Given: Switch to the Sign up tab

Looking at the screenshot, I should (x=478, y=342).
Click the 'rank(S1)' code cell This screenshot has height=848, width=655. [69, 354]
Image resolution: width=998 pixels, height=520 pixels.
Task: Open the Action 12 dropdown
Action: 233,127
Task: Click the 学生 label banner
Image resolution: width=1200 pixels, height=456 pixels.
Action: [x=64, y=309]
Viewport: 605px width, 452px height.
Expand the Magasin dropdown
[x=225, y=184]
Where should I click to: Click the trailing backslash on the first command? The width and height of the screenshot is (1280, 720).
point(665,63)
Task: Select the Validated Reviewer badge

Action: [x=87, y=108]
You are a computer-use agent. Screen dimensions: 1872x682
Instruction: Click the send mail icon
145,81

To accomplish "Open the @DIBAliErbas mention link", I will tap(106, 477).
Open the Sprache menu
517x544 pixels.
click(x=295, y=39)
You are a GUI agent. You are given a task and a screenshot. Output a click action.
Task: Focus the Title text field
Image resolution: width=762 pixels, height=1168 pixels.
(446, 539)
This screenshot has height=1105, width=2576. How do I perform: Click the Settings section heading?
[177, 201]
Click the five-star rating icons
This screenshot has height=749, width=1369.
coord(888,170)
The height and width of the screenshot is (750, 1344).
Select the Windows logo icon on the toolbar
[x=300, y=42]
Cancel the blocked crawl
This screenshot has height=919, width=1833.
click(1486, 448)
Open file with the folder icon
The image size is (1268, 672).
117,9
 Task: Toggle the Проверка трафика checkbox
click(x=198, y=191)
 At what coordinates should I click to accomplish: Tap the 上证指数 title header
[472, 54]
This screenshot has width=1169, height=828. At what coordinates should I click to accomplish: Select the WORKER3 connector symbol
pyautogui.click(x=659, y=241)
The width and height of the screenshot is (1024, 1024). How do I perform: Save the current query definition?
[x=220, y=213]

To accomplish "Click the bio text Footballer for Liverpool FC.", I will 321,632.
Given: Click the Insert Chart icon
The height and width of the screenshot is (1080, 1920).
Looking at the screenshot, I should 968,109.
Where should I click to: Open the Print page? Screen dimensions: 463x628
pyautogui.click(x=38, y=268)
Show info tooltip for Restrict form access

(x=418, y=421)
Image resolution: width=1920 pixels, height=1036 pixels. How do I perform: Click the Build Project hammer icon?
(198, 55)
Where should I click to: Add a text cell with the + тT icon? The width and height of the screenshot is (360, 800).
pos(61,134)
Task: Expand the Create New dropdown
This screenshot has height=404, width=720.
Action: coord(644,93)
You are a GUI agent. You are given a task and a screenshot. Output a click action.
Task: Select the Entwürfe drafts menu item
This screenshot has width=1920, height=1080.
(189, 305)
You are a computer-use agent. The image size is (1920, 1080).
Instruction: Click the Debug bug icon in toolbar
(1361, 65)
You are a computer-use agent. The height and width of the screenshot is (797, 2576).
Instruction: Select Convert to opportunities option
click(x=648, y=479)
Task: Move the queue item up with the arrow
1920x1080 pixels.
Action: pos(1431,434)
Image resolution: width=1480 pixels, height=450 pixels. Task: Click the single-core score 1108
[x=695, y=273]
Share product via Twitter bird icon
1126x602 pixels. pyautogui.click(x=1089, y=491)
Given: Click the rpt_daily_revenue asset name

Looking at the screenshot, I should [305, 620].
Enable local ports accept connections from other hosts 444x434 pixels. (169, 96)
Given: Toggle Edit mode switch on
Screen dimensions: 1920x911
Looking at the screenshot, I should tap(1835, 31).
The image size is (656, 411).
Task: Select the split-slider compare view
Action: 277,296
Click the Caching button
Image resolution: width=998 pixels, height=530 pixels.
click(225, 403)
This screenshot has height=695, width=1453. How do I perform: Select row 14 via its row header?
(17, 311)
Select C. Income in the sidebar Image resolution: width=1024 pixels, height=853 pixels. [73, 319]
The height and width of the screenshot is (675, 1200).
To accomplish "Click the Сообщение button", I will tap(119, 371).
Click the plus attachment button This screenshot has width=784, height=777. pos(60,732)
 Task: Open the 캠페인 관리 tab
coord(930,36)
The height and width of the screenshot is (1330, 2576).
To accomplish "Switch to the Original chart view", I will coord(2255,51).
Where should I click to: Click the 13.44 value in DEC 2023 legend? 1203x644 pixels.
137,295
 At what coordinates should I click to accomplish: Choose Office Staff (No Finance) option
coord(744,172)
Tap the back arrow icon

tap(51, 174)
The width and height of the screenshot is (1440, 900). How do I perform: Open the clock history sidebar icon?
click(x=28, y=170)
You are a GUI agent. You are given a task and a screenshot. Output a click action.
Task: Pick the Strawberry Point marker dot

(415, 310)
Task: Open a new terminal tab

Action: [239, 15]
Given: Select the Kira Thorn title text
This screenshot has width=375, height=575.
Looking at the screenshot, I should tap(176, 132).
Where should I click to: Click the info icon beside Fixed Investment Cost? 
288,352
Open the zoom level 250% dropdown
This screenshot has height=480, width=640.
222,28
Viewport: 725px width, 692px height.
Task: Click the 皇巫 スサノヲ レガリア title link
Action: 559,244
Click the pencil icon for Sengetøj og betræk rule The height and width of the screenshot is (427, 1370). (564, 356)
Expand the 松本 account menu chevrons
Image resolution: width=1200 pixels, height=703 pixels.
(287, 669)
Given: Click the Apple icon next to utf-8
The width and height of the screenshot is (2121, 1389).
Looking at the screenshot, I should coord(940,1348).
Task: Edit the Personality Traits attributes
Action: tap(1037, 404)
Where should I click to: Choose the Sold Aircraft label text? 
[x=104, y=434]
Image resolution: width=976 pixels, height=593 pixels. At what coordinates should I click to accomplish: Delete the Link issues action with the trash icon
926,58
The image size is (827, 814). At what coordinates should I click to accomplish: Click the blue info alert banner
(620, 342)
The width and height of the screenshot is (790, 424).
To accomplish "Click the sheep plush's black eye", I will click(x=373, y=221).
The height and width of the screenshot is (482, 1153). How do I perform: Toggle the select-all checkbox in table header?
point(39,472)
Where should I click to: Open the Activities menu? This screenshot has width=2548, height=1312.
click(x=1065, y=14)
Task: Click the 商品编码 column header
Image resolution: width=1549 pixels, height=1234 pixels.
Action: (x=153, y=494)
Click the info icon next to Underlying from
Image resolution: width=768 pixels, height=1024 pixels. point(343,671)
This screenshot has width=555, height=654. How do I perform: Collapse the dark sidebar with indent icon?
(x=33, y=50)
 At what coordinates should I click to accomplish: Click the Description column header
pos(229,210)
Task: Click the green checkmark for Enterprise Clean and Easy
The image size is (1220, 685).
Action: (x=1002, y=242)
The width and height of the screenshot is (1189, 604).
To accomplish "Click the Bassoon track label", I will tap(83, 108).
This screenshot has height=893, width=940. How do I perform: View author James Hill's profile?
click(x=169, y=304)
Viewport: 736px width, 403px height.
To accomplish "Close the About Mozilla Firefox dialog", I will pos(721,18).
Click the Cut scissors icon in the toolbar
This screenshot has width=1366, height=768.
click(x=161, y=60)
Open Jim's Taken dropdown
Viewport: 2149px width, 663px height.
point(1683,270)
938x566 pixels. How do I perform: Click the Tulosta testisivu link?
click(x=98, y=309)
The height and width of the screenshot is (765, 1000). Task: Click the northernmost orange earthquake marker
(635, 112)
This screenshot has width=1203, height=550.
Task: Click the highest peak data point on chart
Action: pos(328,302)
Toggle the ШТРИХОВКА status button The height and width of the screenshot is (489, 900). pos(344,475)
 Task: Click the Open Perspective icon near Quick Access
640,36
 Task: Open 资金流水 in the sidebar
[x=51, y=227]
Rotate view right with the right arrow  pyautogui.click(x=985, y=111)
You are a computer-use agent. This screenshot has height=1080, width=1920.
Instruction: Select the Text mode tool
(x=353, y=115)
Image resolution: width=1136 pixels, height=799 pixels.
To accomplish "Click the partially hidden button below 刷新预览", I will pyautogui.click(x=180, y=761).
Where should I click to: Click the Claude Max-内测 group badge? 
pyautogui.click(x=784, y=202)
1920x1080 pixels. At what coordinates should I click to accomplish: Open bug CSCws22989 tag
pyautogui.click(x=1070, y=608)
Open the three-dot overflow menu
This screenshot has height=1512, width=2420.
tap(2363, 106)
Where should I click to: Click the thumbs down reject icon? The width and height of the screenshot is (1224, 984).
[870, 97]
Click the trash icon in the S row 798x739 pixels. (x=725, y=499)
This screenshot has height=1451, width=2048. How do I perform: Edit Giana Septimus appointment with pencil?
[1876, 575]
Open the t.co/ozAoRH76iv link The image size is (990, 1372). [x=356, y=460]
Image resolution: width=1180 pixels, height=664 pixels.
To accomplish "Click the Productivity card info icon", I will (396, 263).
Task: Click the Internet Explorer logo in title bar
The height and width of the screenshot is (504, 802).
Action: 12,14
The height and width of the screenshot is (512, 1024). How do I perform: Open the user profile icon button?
***
**AIM**
Copy the records starting at the line containing "1920x1080 pixels. At" and ending at the line containing "Open the t.co/ozAoRH76iv", changing "screenshot" to "image" and leaving everything else untouched.

**TASK RESPONSE**
1920x1080 pixels. At what coordinates should I click to accomplish: Open bug CSCws22989 tag
pyautogui.click(x=1070, y=608)
Open the three-dot overflow menu
This image has height=1512, width=2420.
tap(2363, 106)
Where should I click to: Click the thumbs down reject icon? The width and height of the image is (1224, 984).
[870, 97]
Click the trash icon in the S row 798x739 pixels. (x=725, y=499)
This image has height=1451, width=2048. How do I perform: Edit Giana Septimus appointment with pencil?
[1876, 575]
Open the t.co/ozAoRH76iv link The image size is (990, 1372). [x=356, y=460]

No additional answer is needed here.